A cloud-based application also put them in a better position to scale horizontally. “The infrastructure we have now can run one, ten or 10 000 jobs at a time”, he says. The cloud can handle any load as it’s setup for the parallel processing of samples.
Because they deal with individuals’ health data, privacy and security were other aspects of the product they had to have in place. Hyrax has to comply with the Health Insurance Portability and Accountability Act (HIPPA).
This entails that all web traffic between users and the cloud is sent over HTTPS, and that the database on the disc is also encrypted. “Each job runs in a separate, isolated environment and behind a firewall. The API must be reachable over the internet but the machines that run the analysis are not. The data never touches the API server”, Baruch explains. That API server itself is also separated from the internet by a firewall and the results are encrypted and returned to the user via HTTPS.
Marketplace
With its roots as a research project, Hyrax is essentially still in the pre-commercial phase. The startup has two main income streams that, so far, haven’t brought in any significant revenue: researchers and pathology labs. “We charge a certain fee per report that we produce, so the customer basically pays per analysis.”
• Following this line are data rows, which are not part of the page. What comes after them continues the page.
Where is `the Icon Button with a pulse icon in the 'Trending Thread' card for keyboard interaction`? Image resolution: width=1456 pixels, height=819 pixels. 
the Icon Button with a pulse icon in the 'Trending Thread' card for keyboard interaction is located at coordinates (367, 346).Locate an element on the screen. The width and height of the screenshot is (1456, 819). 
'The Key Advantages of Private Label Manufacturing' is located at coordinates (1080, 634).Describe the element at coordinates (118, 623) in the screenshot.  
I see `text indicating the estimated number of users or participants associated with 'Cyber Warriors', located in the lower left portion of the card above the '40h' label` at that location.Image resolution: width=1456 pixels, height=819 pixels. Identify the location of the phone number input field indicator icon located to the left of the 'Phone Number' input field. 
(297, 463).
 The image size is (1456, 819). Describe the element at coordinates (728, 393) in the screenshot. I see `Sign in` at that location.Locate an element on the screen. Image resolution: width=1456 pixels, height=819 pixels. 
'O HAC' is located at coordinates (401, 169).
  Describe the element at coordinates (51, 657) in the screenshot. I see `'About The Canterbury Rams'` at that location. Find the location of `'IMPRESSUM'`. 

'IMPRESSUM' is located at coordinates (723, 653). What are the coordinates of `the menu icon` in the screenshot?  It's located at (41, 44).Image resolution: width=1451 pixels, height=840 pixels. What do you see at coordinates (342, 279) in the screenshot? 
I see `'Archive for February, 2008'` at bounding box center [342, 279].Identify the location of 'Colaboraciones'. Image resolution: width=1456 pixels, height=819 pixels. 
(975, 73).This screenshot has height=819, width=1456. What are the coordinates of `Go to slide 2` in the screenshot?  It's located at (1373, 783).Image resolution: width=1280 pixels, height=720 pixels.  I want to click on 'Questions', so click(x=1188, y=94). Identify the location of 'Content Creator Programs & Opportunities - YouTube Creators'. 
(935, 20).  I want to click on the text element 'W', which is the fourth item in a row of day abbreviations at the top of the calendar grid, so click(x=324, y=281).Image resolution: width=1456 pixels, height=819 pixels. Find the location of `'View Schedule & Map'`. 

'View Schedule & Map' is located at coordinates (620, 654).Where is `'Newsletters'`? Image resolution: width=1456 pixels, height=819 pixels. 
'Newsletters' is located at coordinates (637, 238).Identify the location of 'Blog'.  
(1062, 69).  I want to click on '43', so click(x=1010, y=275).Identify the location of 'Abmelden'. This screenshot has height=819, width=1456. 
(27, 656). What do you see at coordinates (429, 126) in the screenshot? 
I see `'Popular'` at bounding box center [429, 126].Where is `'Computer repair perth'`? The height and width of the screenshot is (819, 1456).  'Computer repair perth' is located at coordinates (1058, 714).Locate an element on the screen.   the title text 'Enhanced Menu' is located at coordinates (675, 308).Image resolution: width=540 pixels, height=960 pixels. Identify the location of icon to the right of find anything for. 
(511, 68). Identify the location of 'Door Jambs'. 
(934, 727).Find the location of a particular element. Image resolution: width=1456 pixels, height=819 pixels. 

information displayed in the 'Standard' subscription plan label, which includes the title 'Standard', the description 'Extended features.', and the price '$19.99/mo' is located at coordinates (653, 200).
Since the infrastructure of the public healthcare system in South Africa is relatively underdeveloped, a lot of the customers come from overseas. “We'll charge a different rate for a report that’s being produced in a private lab as opposed to a report that’s being produced for a public hospital”, Baruch explains.
This issue is further complicated by the fact that the infrastructure for wide-scale testing doesn’t yet exist in South Africa. “It’s very nice that we’ve got this HIV drug resistance test that will hopefully become affordable to the South African public health system but in terms of their capacity, it’s unlikely that they’re going to be able to look at running large volumes of tests in the near future.” That means, that Hyrax won’t be seeing any significant revenue from a South African context any time soon. “We’ve basically had to look elsewhere”, Baruch says.
Moving Forward: Science in Commercial Environments
That’s why one of the new areas Hyrax is moving into is that of drug-resistant TB research. “For us, it’s obvious that tuberculosis is the current main emergency next to HIV. But then, if you look at the world, there might also be other diseases that are more prevalent in the first world that are affecting people who tend to have more money.” Now that Hyrax wants to go commercial, this is not an idle consideration.
“Changing our mindset from a research-based mindset to a commercial mindset without giving up the scientific integrity which we value so highly, is quite an interesting challenge”, Baruch notes. “Of course any disease is worth treating. People in resource-rich settings aren’t less worthy of health-care.” Hyrax now needs to decide how they will navigate between making money to sustain a successful company and focussing on the biggest emergencies in the developing context.